Russell's favorite author was Joseph Conrad, whom he admired for his depictions of loneliness and the chaos that lies in the backgrounds of our lives. They met in 1913, and, following his earlier pattern, Russell seems to have read more into their relationship than was really there. In a sense, they did have something in common, because their mothers had both died while they were young, and this may have left them with similar scars. However, I don't think that they could have been very similar, because their social and geographic backgrounds were quite different. In this stage, Russell was toying with the idea of giving up academia and becoming a creative writer, and Conrad was an opening for that. Though they do not seem to have become particularly close, they spent time together, and Russell showed him his unpublished novel, which Conrad criticized tactfully but severely, causing Russell to set aside the idea of becoming a writer of fiction. I have read some of Conrad's writing and don't myself see what the fuss was all about.
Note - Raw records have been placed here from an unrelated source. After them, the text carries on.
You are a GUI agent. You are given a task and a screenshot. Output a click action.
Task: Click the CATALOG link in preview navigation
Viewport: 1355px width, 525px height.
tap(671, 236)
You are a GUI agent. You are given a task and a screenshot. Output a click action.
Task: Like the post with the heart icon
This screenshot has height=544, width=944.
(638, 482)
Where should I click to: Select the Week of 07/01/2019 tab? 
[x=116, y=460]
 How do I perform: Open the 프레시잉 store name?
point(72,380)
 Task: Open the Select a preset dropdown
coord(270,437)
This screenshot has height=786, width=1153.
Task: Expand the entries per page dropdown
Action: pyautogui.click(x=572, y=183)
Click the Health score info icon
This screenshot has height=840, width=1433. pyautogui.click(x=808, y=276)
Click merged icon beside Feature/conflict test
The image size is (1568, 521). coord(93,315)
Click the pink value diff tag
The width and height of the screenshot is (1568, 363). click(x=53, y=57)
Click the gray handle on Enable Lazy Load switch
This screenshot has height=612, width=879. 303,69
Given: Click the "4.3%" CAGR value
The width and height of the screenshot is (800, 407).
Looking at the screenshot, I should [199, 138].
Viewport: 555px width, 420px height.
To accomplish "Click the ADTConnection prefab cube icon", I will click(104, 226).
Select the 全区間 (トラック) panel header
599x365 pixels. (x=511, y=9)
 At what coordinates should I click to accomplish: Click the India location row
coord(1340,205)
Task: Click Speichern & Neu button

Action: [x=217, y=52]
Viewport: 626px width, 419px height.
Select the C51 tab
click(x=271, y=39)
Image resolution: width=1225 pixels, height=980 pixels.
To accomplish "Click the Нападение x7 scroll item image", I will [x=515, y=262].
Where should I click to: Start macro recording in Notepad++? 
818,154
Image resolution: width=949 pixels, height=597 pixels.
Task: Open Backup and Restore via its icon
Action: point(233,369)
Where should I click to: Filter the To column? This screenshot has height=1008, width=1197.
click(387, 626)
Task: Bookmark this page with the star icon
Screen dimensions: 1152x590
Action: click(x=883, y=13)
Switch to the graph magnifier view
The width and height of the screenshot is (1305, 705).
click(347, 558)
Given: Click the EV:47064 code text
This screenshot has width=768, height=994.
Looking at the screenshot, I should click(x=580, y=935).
Much of 1913 and early 1914 was spent by Russell preparing for a major lecture tour in the U.S. In 1914 he delivered the Lowell Lectures at Harvard and taught there, and also traveled around the country lecturing at universities as far off as Madison, Wisconsin. This is the first episode in the book in which Russell seems to have a sharp eye about anything, and I am impressed that he was able to see the shortcomings of the U.S. and articulate them well. In Boston and at Harvard, he was given a hero's welcome, and the Lowell Lectures were initially packed, though he was a poor lecturer, and the number of attendees declined with each subsequent lecture. He was quite put off by the shallow and pompous behavior of Bostonians:

From the very beginning Russell was contemptuous of America in general, and of Boston in particular, and especially so of the pompous Bostonian dignitaries by whom he was fêted. Indeed, the higher their social position, the more scornful he was of them. Thus, President Lowell he found 'an intolerable person – a deadly bore, hard, efficient, a good man of business, fundamentally contemptuous of learned people because they are not businesslike'....Boston, he told Margaret Llewelyn Davies, 'prides itself on virtue and ancient lineage – it doesn't impress me in either direction...I often want to ask them what constitutes the amazing virtue they are so conscious of – they are against Wilson, against labor, rich, over-eating, selfish, feeble pigs.'

Americans in general he found too conservative and too bland (commenting to Ottoline on 'the American tendency to slow platitude'), and American society alarmed him by being too mechanical, too preoccupied with the material and the mundane aspects of life.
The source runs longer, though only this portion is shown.